When a diner at Bobbie Flay Steak at the Borgata in Atlantic City heard the price of a wine, he thought it was $37.50, not $3,570. The host asked Joe Lentini to order a bottle, and here's how he explained the situation to NJ.com:
"I asked the waitress if she could recommend something decent because I don't have experience with wine. She pointed to a bottle on the menu. I didn't have my glasses. I asked how much and she said, 'Thirty-seven fifty.'"
Lentini then tasted the Screaming Eagle, Oakville 2011, from the sommelier: "It was okay. It was good. It wasn't great. It wasn't terrible. It was fine."

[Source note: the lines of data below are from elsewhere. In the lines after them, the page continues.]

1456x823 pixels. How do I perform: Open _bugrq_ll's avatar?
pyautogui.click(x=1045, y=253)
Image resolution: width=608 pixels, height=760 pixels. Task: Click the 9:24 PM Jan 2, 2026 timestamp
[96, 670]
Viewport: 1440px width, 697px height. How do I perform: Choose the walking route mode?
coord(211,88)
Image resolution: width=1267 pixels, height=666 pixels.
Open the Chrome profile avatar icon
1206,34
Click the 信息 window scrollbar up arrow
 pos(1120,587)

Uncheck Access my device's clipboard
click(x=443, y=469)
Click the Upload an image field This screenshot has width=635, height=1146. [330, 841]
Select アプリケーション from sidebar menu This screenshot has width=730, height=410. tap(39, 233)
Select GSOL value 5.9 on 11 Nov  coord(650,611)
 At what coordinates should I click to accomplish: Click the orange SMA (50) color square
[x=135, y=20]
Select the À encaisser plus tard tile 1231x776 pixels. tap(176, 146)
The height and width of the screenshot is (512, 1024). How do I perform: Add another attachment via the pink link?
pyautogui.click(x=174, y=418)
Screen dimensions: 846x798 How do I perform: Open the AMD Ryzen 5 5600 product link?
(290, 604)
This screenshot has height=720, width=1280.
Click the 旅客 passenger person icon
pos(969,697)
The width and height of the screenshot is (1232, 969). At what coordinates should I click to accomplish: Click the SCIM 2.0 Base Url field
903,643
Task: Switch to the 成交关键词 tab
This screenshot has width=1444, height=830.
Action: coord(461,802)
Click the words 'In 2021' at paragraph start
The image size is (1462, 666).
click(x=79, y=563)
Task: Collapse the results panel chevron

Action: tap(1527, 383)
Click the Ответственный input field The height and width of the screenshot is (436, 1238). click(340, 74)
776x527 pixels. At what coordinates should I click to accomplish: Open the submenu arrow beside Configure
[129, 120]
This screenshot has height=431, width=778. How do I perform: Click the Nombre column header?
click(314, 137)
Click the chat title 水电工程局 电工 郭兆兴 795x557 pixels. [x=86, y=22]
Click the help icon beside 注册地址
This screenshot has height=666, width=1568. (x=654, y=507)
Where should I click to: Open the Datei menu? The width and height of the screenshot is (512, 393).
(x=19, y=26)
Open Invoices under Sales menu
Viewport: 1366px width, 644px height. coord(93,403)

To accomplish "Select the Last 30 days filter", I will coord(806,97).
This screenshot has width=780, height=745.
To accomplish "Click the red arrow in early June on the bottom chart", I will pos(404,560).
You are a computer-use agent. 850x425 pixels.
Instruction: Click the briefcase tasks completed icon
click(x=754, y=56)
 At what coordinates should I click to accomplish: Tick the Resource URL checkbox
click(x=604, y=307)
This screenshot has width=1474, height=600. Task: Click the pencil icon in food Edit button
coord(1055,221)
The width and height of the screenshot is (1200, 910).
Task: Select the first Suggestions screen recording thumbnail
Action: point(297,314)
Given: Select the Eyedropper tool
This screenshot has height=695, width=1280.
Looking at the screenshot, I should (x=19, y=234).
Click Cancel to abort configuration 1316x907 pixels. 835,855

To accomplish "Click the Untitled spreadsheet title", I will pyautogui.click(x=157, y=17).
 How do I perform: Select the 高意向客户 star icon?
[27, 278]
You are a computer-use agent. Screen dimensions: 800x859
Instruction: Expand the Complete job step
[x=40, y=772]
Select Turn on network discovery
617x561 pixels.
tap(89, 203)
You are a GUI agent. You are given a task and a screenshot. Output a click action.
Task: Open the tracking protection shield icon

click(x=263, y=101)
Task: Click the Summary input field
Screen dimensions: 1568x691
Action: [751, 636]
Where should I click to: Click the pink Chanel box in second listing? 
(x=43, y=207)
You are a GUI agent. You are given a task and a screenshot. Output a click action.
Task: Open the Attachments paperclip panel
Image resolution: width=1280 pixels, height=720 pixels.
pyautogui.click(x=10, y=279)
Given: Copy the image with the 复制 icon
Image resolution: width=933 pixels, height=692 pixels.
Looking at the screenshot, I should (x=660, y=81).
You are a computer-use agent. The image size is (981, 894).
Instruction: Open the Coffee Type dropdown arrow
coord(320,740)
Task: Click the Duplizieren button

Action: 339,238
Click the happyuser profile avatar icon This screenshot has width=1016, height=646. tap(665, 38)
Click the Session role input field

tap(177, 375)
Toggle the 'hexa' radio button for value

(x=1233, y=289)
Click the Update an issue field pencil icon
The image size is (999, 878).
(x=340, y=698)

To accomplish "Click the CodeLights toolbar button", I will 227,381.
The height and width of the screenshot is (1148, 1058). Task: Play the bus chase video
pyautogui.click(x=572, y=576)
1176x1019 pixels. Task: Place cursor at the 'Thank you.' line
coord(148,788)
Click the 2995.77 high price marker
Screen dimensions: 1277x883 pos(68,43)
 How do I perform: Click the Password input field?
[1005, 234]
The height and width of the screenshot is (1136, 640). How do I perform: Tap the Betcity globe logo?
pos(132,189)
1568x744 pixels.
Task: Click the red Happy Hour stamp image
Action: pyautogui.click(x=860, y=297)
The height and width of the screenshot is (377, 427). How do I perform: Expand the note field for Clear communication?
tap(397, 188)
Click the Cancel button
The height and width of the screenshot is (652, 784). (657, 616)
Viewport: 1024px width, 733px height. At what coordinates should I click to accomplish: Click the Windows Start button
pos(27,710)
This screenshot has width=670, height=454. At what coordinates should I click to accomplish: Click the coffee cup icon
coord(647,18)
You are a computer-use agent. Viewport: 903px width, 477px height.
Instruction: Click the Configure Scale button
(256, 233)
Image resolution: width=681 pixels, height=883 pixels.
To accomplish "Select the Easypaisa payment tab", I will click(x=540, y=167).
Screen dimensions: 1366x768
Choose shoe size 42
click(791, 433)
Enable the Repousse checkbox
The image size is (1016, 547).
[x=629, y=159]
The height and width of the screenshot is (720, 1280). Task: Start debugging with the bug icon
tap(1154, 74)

Borgata executive vice president Joseph Lupo insists that protocol was followed:
"As the leading culinary destination in this region, we consistently serve as many, if not more high-end wine and spirits without incident. In this isolated case, both the server and sommelier verified the bottle requested with the patron."
Lupo also said:
"Due to these factors along with very detailed accounts from multiple sources regarding the incident, Borgata is confident there was no misunderstanding regarding the selection. We simply will not allow the threat of a negative story that includes so many unaccounted and questionable statements to disparage our integrity and standards, which Borgata takes great pride in practicing every day."
The wine list shows wines in the hundreds but plenty in the $30 - $50 range too. The Screaming Eagle was by far one of the most expensive wines in the restaurant.
- Some believe the server should be held responsible. What do you think? Does seeing the wine list influence your thinking?
- What should guests do to avoid this situation? What should servers do?